Exercice écrit A
D'après le texte sur le Hirak, depuis quelle date les Algériens marchent-ils de vendredi en vendredi ?
Exercice écrit B
Recopiez le passage du texte sur le Hirak situé entre « Ils marchent devant » et « nous être utile. », ces deux passages inclus.

Ils marchent devant nous : en termes d’expérience politique, le peuple algérien est en avance sur nous, peuple de France. Un régime autoritaire, qui triche et qui ment, brutalise ses opposants, offre une façade démocratique pour mieux persister dans la capture oligarchique du pouvoir et de la richesse, les Algériens connaissent ça depuis plus de trente ans. Ils ont même des mots qu’on devrait leur emprunter : pour dire l’insupportable mépris des dirigeants contre leur peuple, mêlant abus de pouvoir, arbitraire, humiliation et injustice, ils ont ce mot-là, la hogra. Apprenons-le, il va nous être utile.

Ils ont déjà tout enduré, ne se sont émancipés de la tutelle coloniale que pour retomber dans celle d’un pouvoir militaire ayant hérité des pires méthodes du colonisateur, ont subi la mascarade d’une pseudo-démocratie pendant des décennies, le vol de leur révolution, de leur histoire, de leur richesse et de leur souveraineté, et les voilà debout, vent debout contre le régime, depuis un an, jour pour jour. De vendredi en vendredi, depuis le 22 février 2019, ils marchent dans les artères de toutes les grandes villes, par centaines de milliers, dans cet éblouissant soulèvement qu’on appelle le Hirak : ça veut dire « mouvement ».

[Extrait d'un jeu de données]
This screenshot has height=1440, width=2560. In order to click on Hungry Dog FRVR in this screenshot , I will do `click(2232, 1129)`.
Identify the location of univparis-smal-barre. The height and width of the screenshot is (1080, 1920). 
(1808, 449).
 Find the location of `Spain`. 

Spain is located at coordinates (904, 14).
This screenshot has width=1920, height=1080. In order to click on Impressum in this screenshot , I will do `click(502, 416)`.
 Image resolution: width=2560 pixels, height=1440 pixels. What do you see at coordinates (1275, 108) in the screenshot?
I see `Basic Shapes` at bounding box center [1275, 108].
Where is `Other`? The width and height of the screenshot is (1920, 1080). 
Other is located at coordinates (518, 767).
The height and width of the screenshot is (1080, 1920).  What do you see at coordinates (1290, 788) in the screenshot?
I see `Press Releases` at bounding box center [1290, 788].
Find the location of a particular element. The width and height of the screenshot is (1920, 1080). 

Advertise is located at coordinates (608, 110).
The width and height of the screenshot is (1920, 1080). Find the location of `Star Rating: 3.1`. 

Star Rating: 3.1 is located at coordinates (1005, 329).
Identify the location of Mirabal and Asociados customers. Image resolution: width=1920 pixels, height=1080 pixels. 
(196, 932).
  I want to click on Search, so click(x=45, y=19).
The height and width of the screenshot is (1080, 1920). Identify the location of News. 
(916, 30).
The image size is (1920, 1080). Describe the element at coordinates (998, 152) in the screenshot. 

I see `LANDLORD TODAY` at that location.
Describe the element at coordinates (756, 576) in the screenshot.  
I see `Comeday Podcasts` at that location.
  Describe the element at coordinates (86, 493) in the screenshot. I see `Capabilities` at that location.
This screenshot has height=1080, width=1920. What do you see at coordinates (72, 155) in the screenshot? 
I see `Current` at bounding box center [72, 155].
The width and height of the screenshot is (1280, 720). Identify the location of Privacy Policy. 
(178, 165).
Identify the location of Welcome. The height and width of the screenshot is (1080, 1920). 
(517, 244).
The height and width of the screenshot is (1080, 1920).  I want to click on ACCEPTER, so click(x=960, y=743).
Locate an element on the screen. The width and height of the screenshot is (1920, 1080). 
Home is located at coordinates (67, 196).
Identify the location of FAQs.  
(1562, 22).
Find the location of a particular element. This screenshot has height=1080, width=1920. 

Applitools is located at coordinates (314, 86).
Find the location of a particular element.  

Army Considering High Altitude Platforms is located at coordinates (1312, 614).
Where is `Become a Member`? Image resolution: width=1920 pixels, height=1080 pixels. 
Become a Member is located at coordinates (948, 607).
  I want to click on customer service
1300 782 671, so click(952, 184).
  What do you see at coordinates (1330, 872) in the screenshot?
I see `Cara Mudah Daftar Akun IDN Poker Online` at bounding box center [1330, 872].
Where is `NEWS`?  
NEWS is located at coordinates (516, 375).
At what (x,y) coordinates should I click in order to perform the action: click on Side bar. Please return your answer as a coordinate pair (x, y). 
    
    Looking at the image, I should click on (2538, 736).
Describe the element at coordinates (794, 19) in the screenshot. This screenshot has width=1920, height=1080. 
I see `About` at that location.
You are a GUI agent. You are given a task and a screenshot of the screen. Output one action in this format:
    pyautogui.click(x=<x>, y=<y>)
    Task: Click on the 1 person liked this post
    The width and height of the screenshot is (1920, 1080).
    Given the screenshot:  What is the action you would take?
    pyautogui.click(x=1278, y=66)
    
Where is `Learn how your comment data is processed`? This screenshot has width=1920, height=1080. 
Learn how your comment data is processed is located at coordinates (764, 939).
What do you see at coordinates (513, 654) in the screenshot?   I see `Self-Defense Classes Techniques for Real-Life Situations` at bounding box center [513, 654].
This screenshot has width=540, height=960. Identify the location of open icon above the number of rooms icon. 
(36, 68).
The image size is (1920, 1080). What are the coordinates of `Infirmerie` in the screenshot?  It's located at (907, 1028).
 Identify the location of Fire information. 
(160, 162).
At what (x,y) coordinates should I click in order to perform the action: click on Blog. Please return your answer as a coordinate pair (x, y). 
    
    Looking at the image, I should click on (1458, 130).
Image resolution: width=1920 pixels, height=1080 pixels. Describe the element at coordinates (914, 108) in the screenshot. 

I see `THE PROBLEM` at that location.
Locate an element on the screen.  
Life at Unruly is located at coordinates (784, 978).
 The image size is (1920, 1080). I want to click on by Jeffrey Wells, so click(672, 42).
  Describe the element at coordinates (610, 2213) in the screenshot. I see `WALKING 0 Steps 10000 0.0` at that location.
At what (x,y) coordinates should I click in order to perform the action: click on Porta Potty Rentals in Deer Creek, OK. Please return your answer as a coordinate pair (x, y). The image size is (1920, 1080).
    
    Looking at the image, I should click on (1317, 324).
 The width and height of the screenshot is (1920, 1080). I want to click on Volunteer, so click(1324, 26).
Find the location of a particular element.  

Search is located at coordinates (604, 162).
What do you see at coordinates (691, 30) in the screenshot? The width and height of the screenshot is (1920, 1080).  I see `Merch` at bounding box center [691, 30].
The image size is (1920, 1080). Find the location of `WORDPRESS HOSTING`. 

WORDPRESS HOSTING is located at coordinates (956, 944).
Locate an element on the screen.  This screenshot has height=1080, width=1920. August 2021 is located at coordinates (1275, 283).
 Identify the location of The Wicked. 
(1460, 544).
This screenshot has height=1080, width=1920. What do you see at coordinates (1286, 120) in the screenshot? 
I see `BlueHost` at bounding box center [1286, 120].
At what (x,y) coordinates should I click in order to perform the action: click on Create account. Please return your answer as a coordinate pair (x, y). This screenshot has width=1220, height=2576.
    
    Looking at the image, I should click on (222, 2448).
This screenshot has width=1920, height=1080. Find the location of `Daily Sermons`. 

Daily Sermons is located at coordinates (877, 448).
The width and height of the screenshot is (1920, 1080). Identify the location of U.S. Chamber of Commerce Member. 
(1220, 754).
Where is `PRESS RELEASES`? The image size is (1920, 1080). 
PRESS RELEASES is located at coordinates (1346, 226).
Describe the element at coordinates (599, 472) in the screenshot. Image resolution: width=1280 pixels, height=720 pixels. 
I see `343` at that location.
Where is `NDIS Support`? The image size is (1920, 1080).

Réponse attendue A
Depuis le 22 février 2019.

Réponse attendue B
Ils marchent devant nous : en termes d’expérience politique, le peuple algérien est en avance sur nous, peuple de France. Un régime autoritaire, qui triche et qui ment, brutalise ses opposants, offre une façade démocratique pour mieux persister dans la capture oligarchique du pouvoir et de la richesse, les Algériens connaissent ça depuis plus de trente ans. Ils ont même des mots qu’on devrait leur emprunter : pour dire l’insupportable mépris des dirigeants contre leur peuple, mêlant abus de pouvoir, arbitraire, humiliation et injustice, ils ont ce mot-là, la hogra. Apprenons-le, il va nous être utile.